Sudden Cardiac Death (SCD) is much more common in men than in women. You probably know of someone “who just dropped dead” one day unexpectedly. Usually this is a surprise, coming out of the blue in the sense that most victims of SCD have not been diagnosed with coronary heart disease. However, it turns out that a lack of diagnosis does not mean absence of disease. At autopsy, the hearts of SCD victims usually show evidence of previously unrecognized coronary heart disease, suggesting that some of them ignored or did not recognize symptoms caused by their heart trouble. Others, especially women and diabetics, are prone to unusual symptoms and might not even have any pain.

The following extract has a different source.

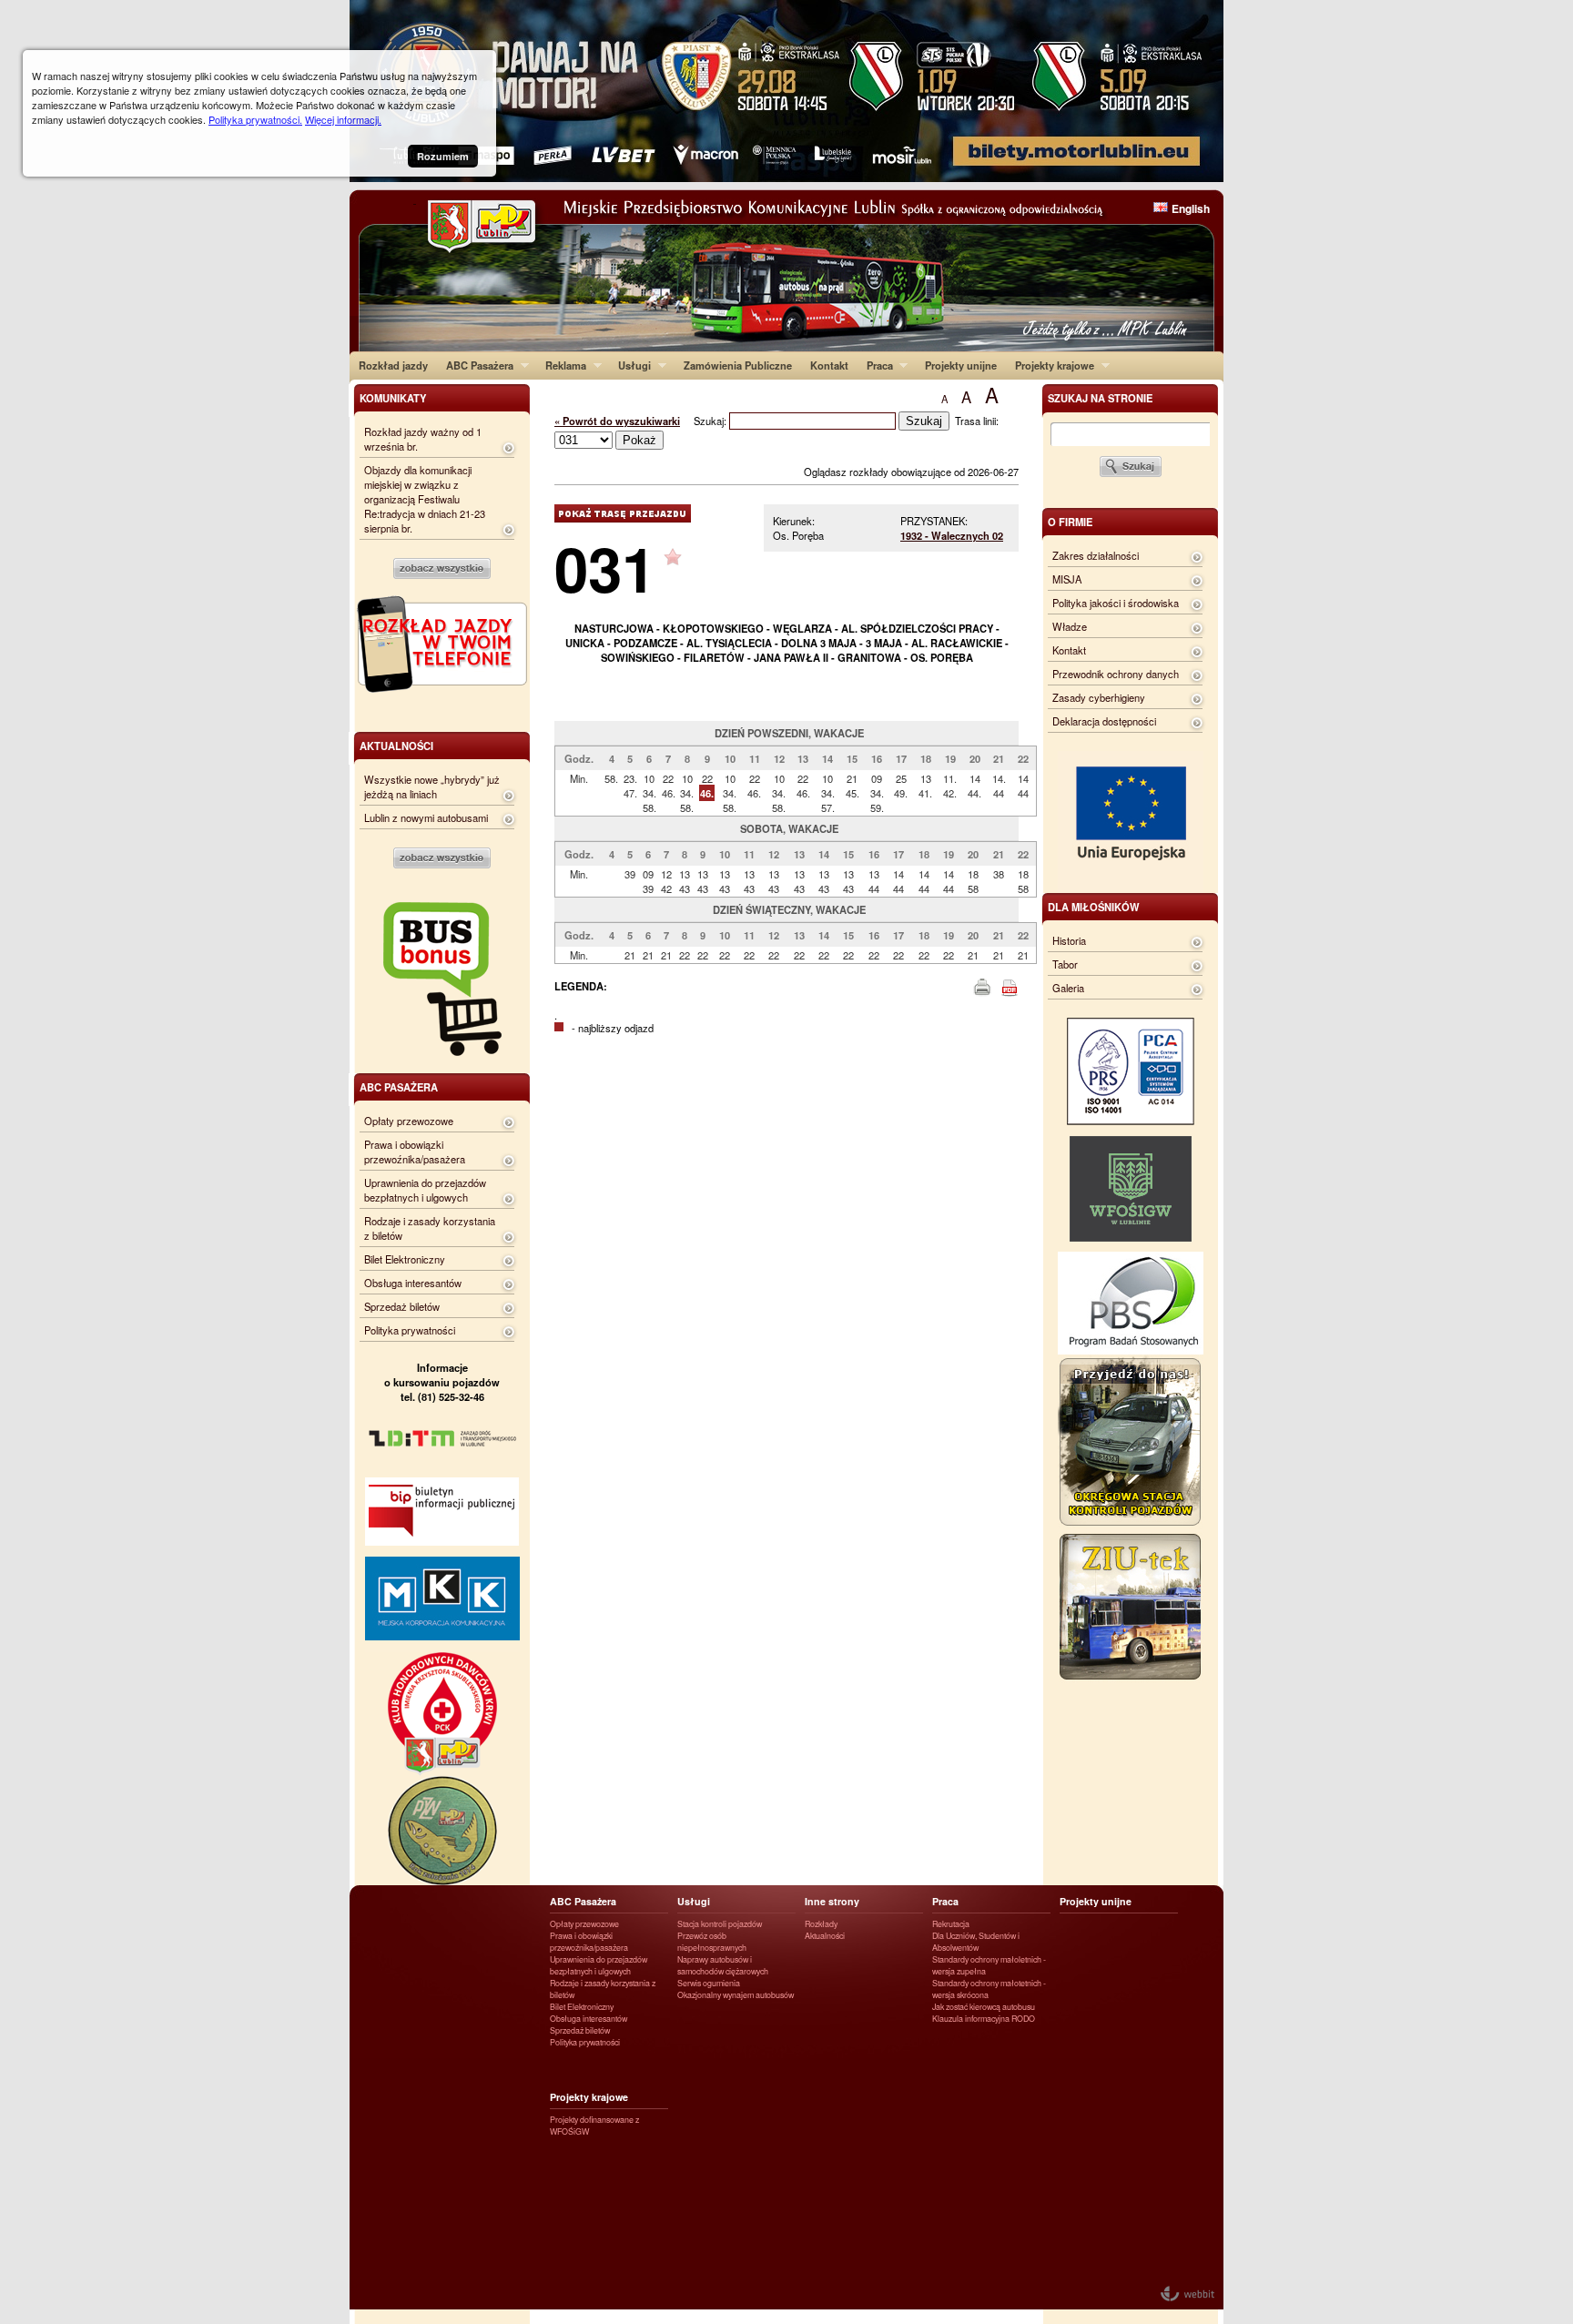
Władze (1069, 626)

What are the usual symptoms? Crushing left sided chest pain “like an elephant sitting on my chest”. The pain can extend to the left arm or jaw. Physical activity, emotional upset and eating can worsen the pain. The heart will often beat rapidly or irregularly. Shortness of breath, sweating and dizziness are also common symptoms. Of course, each of these can have other causes, but you should not assume that the cause is minor.

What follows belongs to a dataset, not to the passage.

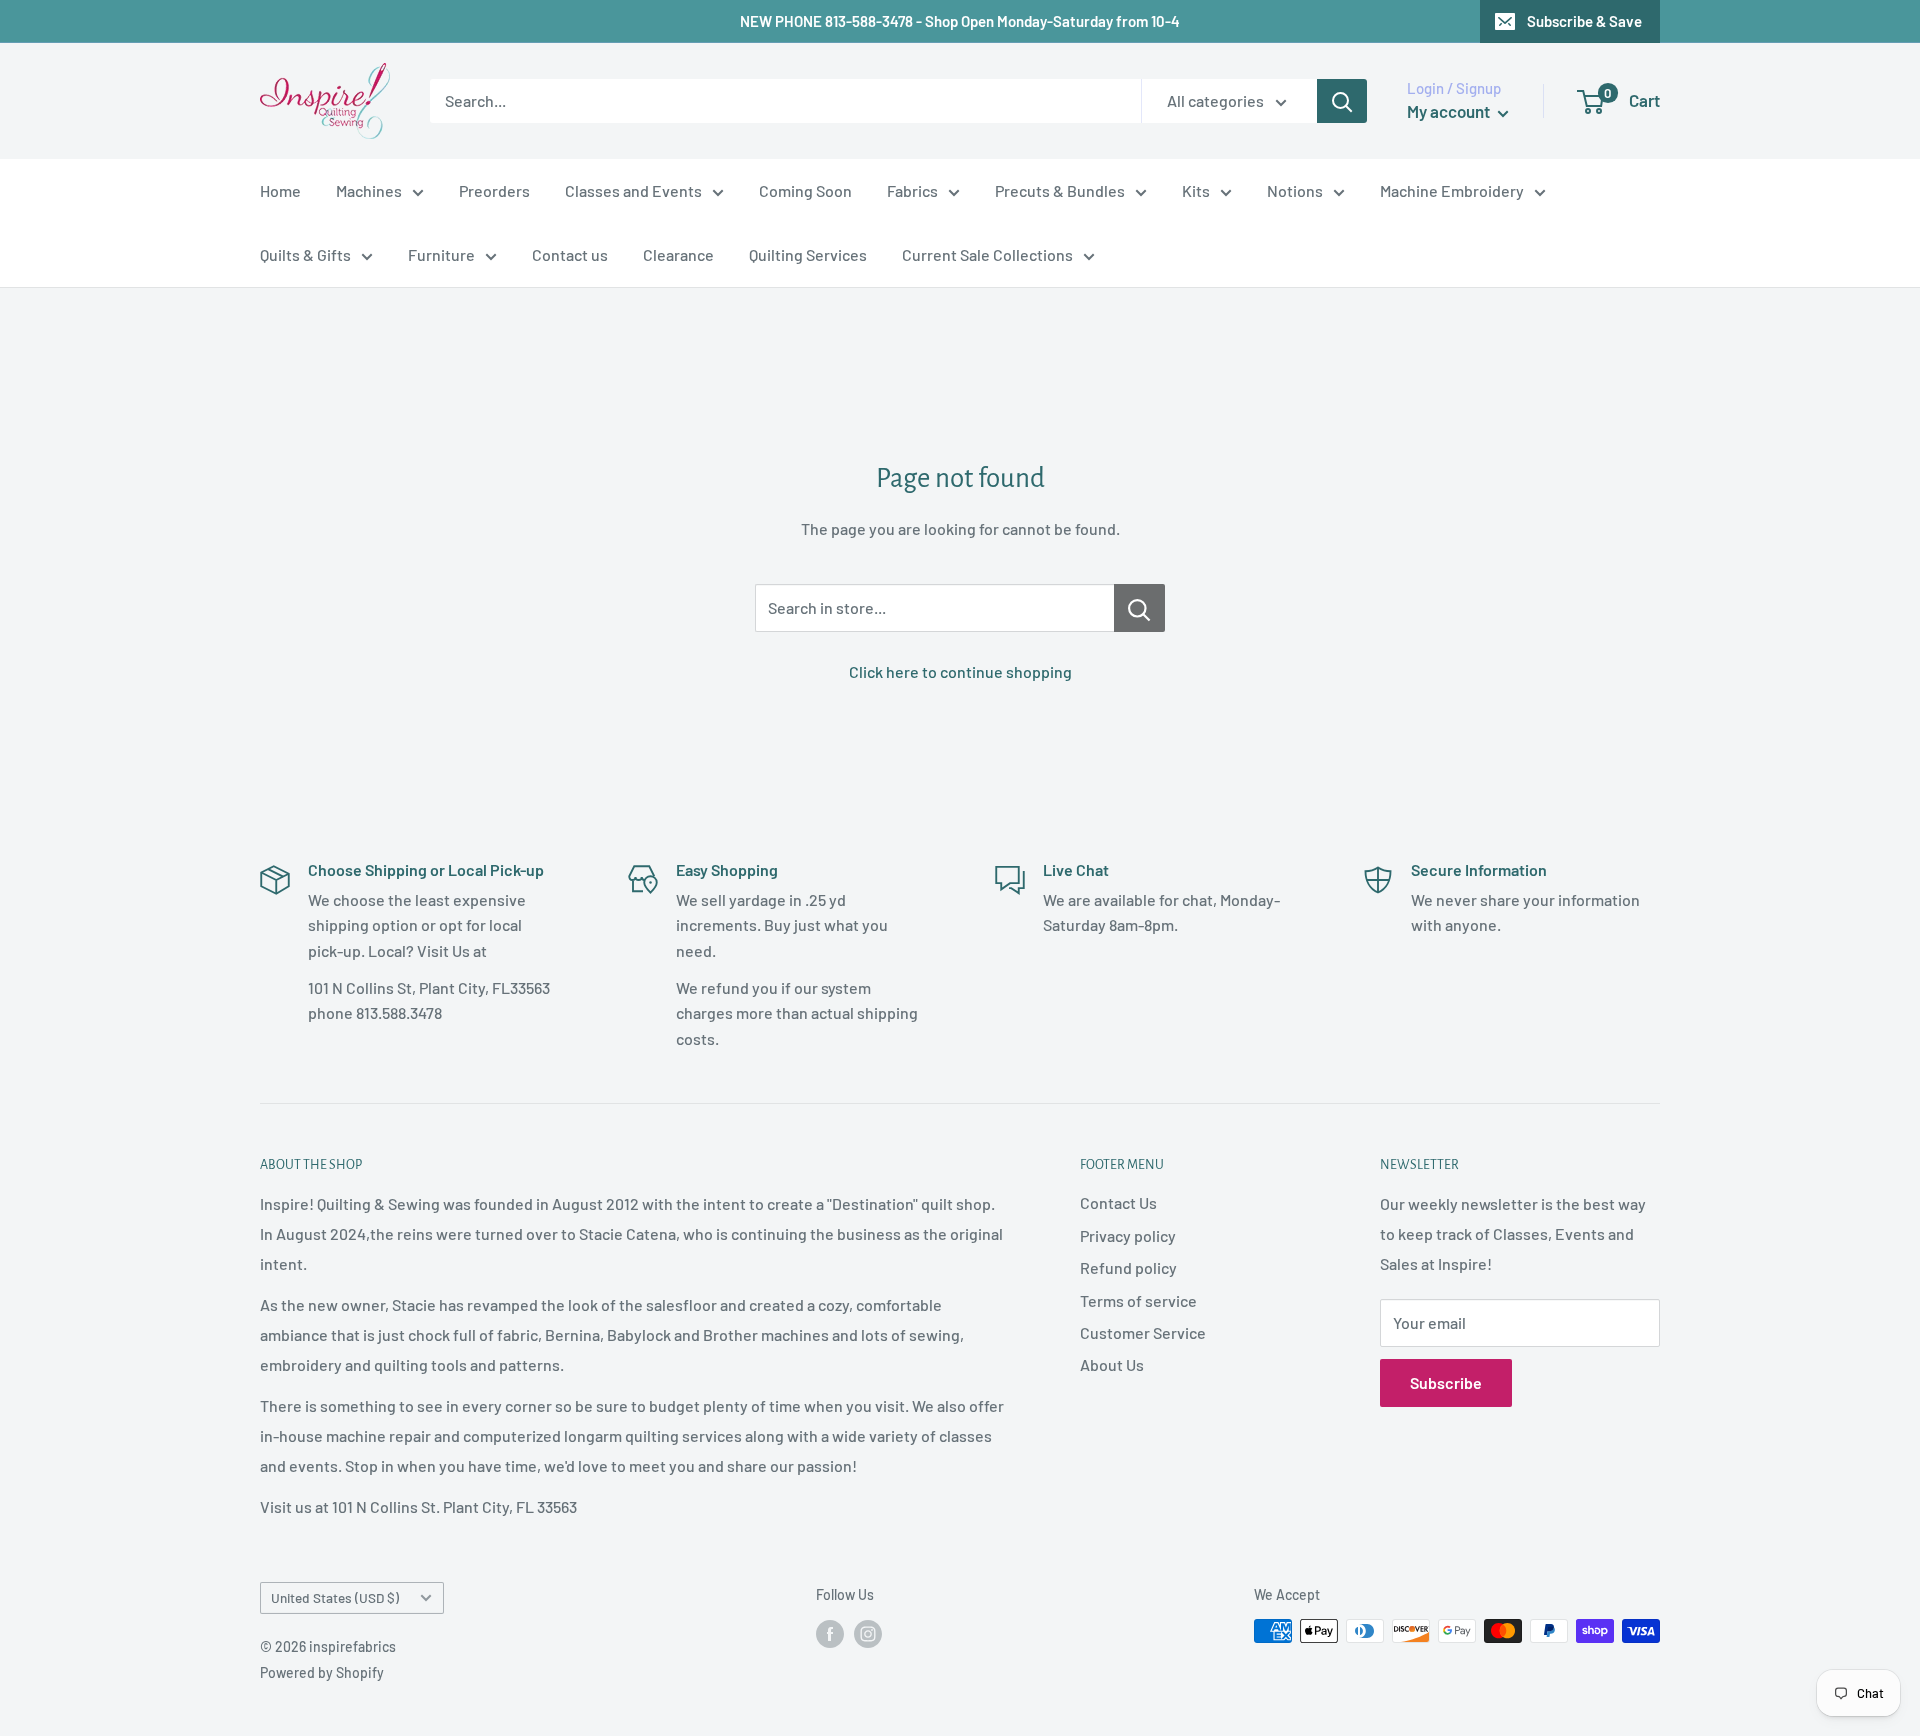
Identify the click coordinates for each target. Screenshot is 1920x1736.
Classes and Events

Prevention is always the best idea, and studies of SCD are giving us useful ideas. Fortunately, the major risk factors for SCD are the same in women as in men. Harvard investigators dug into data collected from 1984 – 2010 in the Nurse’s Health Study to learn what factors might lead to SCD. What they found is really exciting, because it confirms that we are not so powerless against SCD as we had thought.
They found that following a healthy lifestyle dramatically reduced the risk of SCD. The factors they considered were avoiding smoking, keeping weight down, averaging more than 30 minutes of exercise daily, and eating a Mediterranean type diet (lots of veggies, nuts, beans, fruit, fish, whole grains and moderate alcohol). Women who did one of these right cut their risk of SCD in half. Add another and the risk was down 60%. Following three of these four wise health practices lowered risk by two thirds and a clean sweep of all four lowered risk of SCD by a dramatic 92%. Looking at the data the other way around, they found that fully 81% of the Sudden Cardiac Deaths were attributable to lifestyle factors.